___ Given records ___

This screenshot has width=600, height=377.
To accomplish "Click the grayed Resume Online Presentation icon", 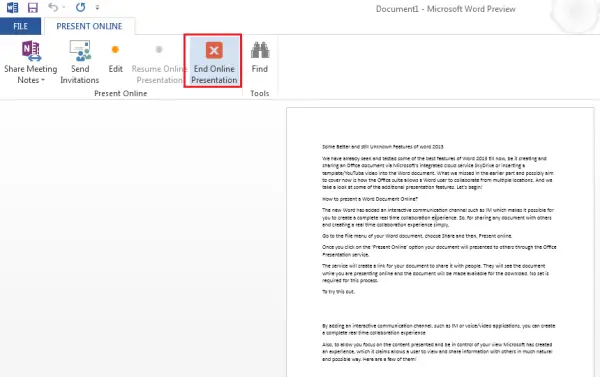I will (159, 49).
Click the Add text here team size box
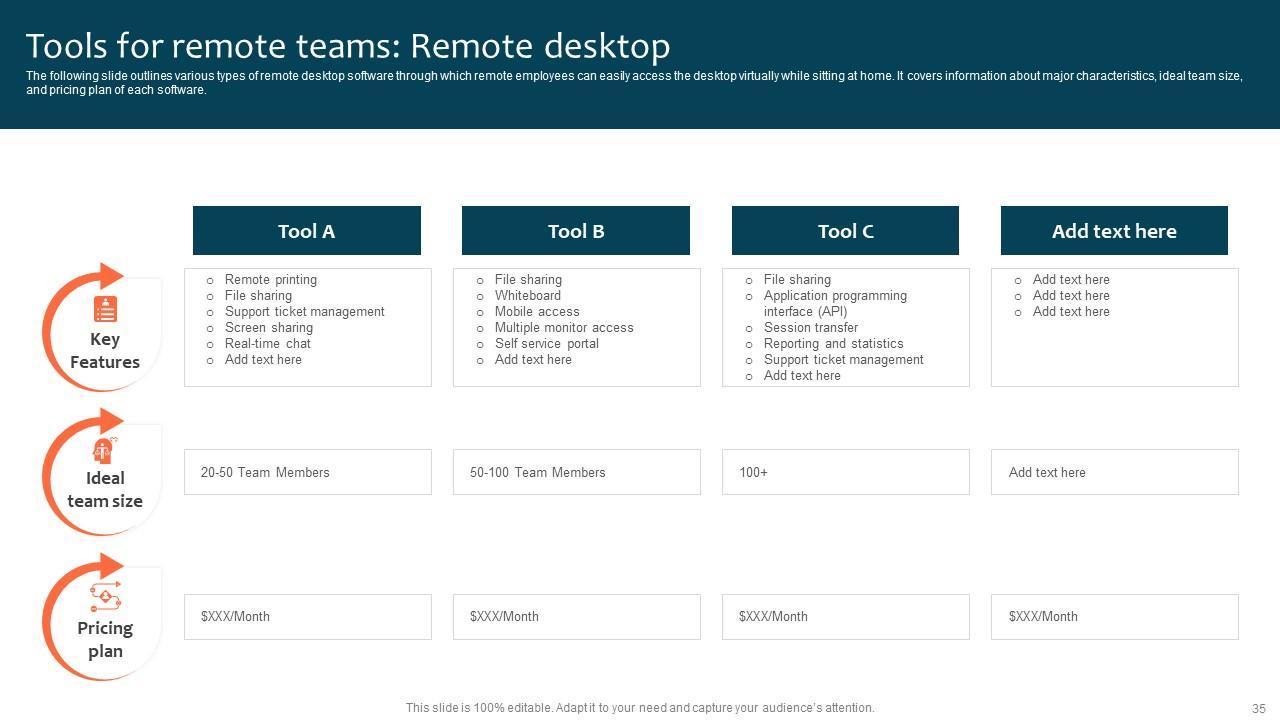The height and width of the screenshot is (720, 1280). click(x=1115, y=472)
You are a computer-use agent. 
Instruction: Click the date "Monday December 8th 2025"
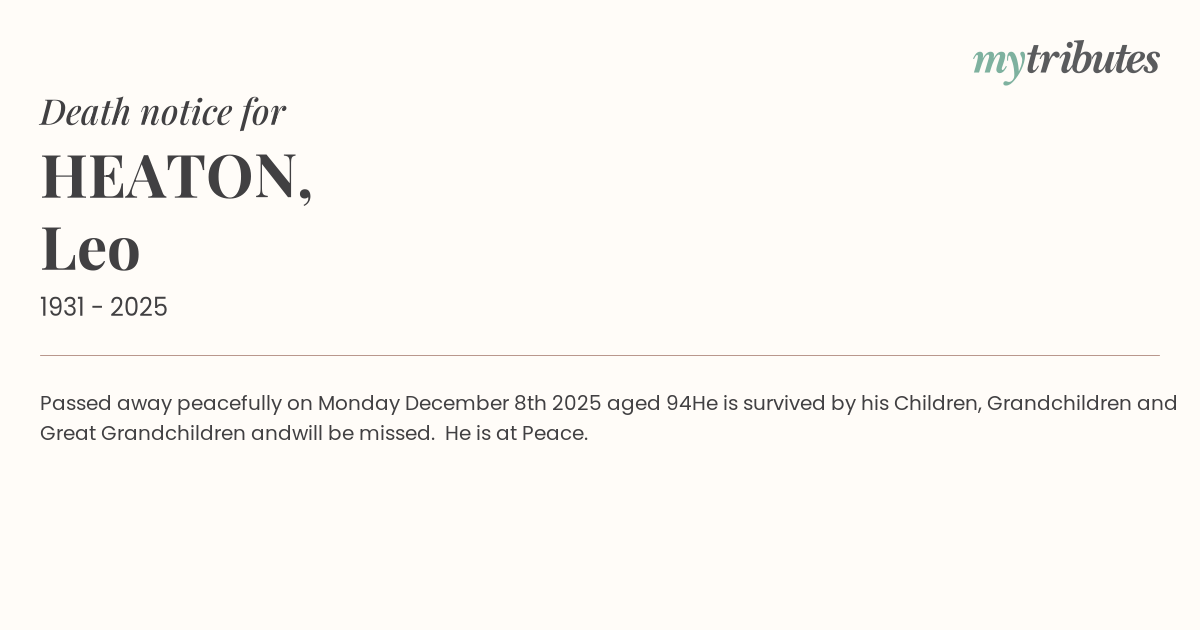point(459,403)
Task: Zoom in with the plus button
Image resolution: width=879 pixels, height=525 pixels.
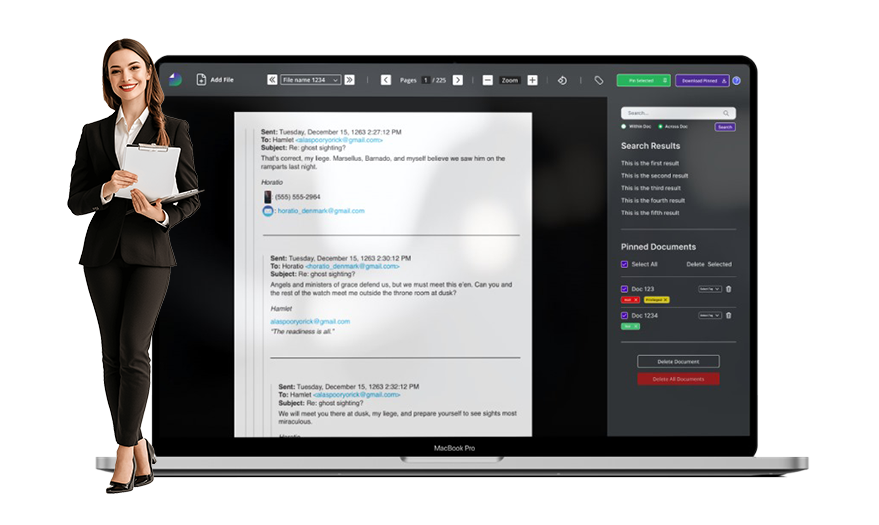Action: tap(532, 80)

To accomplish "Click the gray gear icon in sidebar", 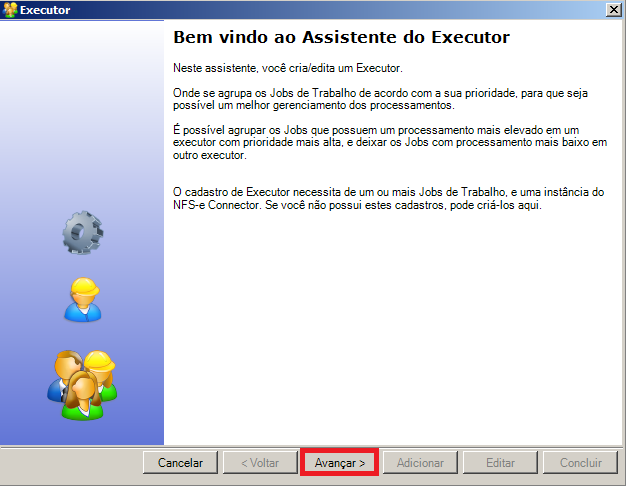I will pyautogui.click(x=83, y=232).
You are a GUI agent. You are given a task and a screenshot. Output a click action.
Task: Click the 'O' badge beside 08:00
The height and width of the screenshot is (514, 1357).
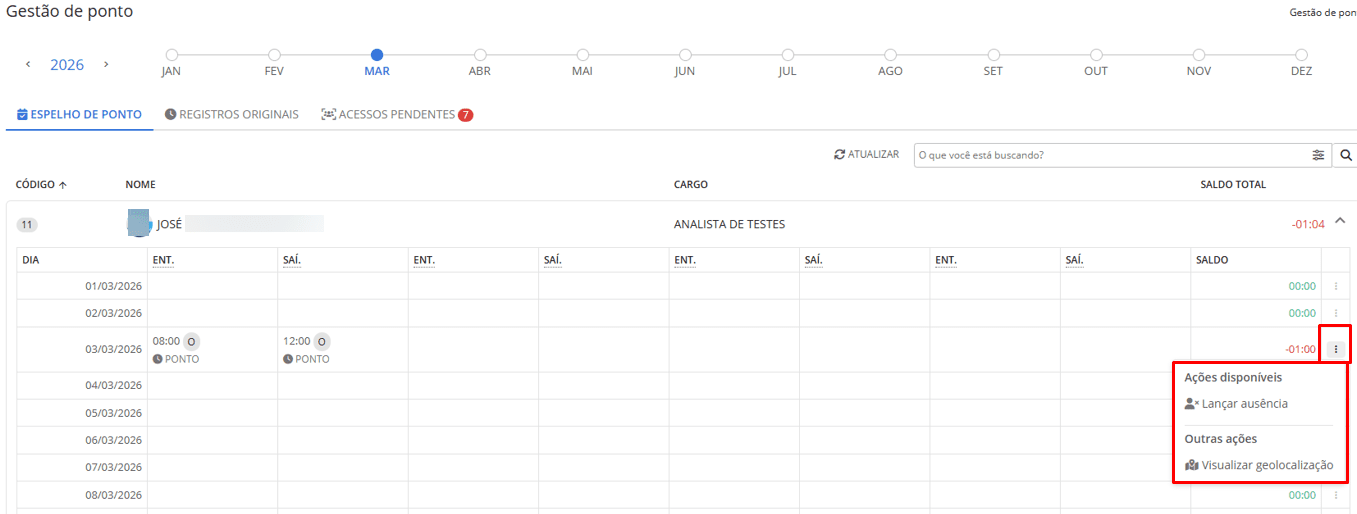point(191,341)
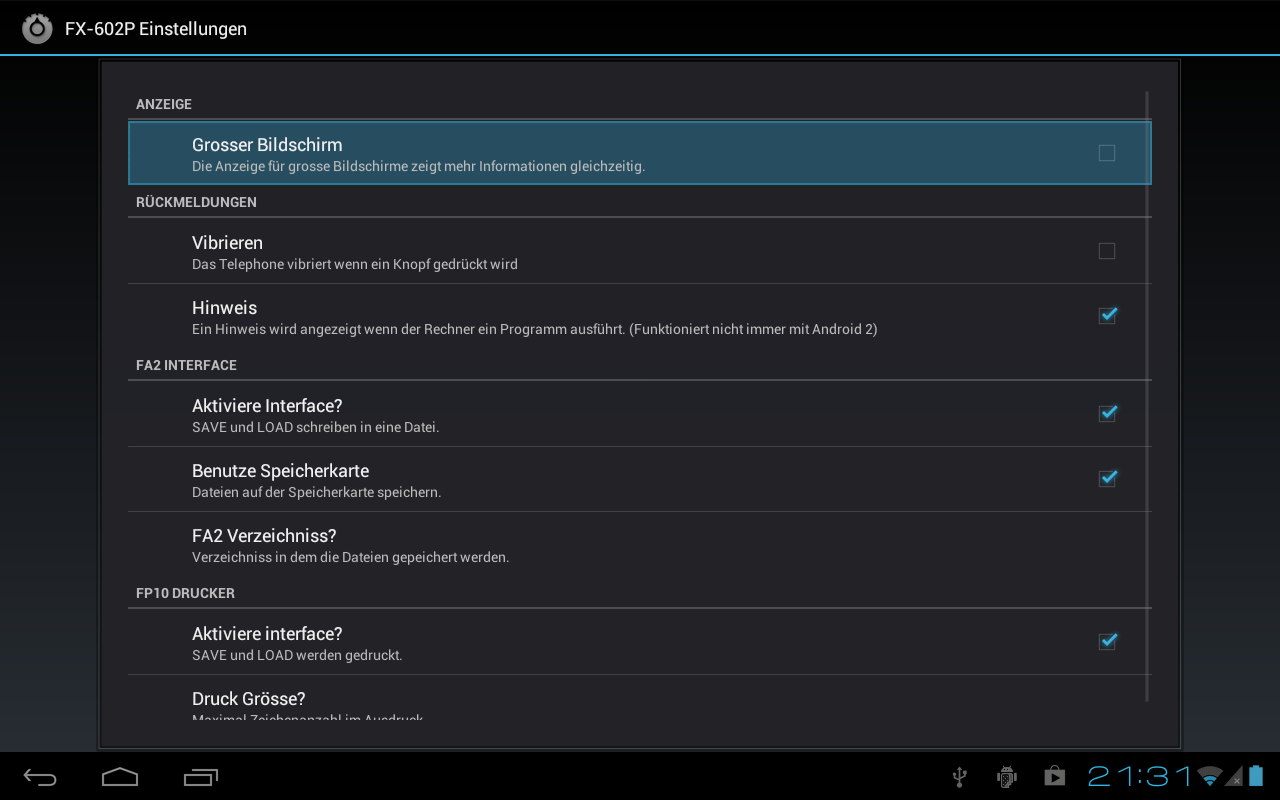Tap the USB connection status icon
This screenshot has width=1280, height=800.
[959, 777]
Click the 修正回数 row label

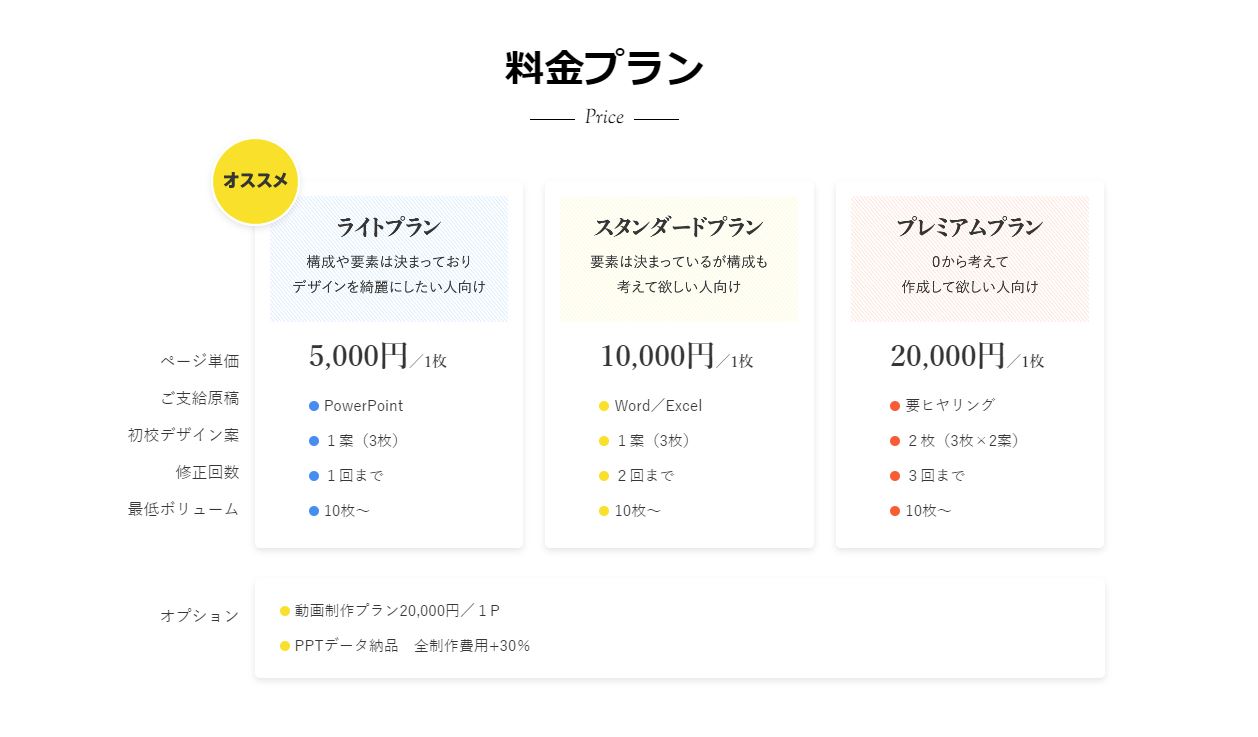(208, 472)
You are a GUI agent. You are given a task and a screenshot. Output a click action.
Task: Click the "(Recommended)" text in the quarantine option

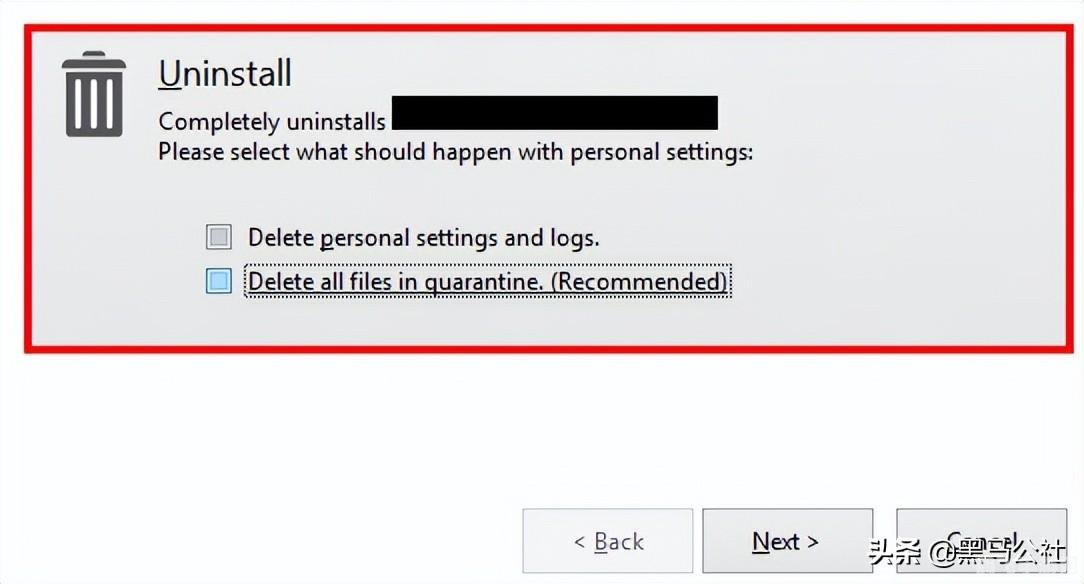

___

## What is being asked
Take the line containing "Task: Click the 'O' badge beside 08:00" and every line after it up to the end of the data, and write them out exactly, without the pictures.

## Response to this exercise
Task: Click the 'O' badge beside 08:00
The height and width of the screenshot is (514, 1357).
point(191,341)
Tap the USB connection status icon
This screenshot has width=1280, height=800.
[959, 777]
Click the 修正回数 row label

(208, 472)
You are a GUI agent. You are given a task and a screenshot. Output a click action.
Task: Click the "(Recommended)" text in the quarantine option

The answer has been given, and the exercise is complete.